Salvage logging and replanting began immediately. Last winter, we planted 456,000 new seedlings. Another three million will be planted this year and next.
Much worse than our loss were the losses suffered by 700 families in the Santiam Canyon who lost their homes and businesses. Detroit and Gates were overrun by wind-driven flames on Sept. 9. High winds blew down power lines between Detroit and Mehama, sparking 13 fires.
Parts of Mills City and Lyons also burned, but the losses would have been much worse had the fire burned further west into Stayton and Salem. Instead, the wind shifted and it turned north into our lands.

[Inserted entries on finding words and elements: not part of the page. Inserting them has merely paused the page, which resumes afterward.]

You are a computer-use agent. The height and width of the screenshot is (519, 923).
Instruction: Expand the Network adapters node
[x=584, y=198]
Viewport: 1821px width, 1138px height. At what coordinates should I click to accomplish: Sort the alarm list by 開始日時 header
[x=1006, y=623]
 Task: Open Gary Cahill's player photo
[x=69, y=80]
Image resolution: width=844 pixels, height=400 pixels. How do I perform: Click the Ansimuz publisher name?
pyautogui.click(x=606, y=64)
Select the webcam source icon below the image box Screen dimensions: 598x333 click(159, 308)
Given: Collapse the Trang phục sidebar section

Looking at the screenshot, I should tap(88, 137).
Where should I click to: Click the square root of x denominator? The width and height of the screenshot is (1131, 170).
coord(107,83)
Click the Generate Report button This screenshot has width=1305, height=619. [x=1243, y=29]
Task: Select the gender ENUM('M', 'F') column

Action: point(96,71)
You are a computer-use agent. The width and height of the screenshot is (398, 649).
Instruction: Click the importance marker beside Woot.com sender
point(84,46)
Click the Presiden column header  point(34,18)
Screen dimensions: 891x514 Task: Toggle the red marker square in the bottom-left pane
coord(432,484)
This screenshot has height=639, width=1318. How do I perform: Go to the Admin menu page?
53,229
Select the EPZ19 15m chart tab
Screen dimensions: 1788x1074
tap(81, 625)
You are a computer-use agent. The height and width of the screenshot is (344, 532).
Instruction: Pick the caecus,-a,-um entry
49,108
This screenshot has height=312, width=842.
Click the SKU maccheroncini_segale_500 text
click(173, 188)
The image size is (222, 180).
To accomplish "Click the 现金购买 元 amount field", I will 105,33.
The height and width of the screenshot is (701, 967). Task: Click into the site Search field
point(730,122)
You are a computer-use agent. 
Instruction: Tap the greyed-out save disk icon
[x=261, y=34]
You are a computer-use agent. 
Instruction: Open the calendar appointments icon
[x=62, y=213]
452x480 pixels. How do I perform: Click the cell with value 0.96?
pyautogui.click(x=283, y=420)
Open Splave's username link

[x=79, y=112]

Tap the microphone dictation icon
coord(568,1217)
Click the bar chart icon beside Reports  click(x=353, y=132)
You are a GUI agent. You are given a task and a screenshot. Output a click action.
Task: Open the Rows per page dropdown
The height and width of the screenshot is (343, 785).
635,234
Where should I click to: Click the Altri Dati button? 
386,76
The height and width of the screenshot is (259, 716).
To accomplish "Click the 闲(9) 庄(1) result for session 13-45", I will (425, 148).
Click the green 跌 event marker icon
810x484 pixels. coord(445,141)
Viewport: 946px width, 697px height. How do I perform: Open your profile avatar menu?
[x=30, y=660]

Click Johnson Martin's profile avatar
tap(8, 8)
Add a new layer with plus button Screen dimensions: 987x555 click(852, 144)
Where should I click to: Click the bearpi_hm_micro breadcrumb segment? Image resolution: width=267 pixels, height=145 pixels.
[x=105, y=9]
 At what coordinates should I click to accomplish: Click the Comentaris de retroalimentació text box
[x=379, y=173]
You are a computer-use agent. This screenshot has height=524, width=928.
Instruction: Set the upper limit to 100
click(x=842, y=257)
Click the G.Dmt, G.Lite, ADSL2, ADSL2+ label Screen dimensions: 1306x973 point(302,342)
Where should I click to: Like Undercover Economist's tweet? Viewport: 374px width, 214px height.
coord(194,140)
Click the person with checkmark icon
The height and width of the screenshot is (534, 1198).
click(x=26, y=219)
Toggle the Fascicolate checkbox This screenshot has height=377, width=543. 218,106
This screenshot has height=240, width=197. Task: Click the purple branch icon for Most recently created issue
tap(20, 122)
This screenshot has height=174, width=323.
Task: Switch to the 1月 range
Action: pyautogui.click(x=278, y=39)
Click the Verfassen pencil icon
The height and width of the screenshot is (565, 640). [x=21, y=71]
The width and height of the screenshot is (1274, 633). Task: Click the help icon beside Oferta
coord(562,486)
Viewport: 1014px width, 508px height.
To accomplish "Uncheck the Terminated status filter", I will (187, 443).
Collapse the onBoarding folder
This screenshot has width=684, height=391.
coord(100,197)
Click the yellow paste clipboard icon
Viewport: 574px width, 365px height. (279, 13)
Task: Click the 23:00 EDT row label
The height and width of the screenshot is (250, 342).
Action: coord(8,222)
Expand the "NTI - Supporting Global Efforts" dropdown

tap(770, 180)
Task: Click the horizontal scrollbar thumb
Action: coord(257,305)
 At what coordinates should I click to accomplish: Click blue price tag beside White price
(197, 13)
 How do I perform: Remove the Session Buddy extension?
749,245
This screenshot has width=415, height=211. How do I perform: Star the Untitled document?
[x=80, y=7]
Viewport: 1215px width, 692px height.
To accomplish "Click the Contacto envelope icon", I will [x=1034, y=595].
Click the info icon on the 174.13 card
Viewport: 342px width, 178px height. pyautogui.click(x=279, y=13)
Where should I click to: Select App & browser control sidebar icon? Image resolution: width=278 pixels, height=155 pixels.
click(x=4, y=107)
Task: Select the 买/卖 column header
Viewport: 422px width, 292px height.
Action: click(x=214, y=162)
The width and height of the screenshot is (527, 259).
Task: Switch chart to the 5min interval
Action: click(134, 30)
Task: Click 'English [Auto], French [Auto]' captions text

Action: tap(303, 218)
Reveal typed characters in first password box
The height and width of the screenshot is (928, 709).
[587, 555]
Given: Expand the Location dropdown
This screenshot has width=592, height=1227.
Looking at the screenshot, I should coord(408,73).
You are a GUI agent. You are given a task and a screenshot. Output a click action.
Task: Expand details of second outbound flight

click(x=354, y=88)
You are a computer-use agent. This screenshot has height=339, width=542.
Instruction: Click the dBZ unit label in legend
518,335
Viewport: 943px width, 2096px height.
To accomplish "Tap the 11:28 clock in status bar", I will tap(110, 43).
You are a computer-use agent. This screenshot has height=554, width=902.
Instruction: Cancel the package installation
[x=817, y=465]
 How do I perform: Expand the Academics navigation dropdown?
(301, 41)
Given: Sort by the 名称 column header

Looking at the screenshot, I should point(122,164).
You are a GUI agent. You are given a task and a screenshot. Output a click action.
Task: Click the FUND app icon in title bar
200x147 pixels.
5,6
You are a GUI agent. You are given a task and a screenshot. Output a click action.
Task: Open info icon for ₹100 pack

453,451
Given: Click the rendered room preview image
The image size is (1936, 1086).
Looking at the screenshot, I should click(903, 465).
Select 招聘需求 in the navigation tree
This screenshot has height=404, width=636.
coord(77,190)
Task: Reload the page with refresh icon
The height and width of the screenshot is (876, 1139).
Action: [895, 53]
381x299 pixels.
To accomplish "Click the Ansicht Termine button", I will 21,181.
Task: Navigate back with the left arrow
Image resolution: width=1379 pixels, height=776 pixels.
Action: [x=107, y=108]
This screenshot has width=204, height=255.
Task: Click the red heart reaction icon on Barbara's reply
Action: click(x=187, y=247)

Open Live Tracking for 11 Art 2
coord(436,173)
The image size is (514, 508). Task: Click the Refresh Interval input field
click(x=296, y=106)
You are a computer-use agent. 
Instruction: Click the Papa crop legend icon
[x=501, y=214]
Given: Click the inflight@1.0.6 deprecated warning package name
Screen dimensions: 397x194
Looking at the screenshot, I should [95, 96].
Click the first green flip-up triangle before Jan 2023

Oregon is in big trouble – a direct result of an unprecedented wildfire crisis that is sweeping the western United States, posing an alarming and increasing risk to our state’s forests, rural communities and family-owned businesses.
Last summer’s 402,274-acre Santiam Fire was far from the worst wildfire to burn on federal lands. By far the worst was northern California’s 1,032,648-acre August Complex. The lightning-caused, wind-driven fire blew 38 separate fires into one giant fire that raced across six counties and wasn’t contained until Nov. 11. It was twice the size of the 2002 Biscuit Fire, Oregon’s largest in modern history.
For perspective, we have to go back to 1910, the year the Big Burn destroyed three million acres in northern Idaho and western Montana, most of it in a 48-hour firestorm that leveled several towns. Eighty-six died, one more than the death toll in the 2018 Camp Fire, which destroyed Paradise, California.
Frankly, I think there is a Camp Fire in Oregon’s future. I also believe it will be much worse than the four Tillamook fires that burned some 350,000 acres in today’s Tillamook State Forest between 1933 and 1951.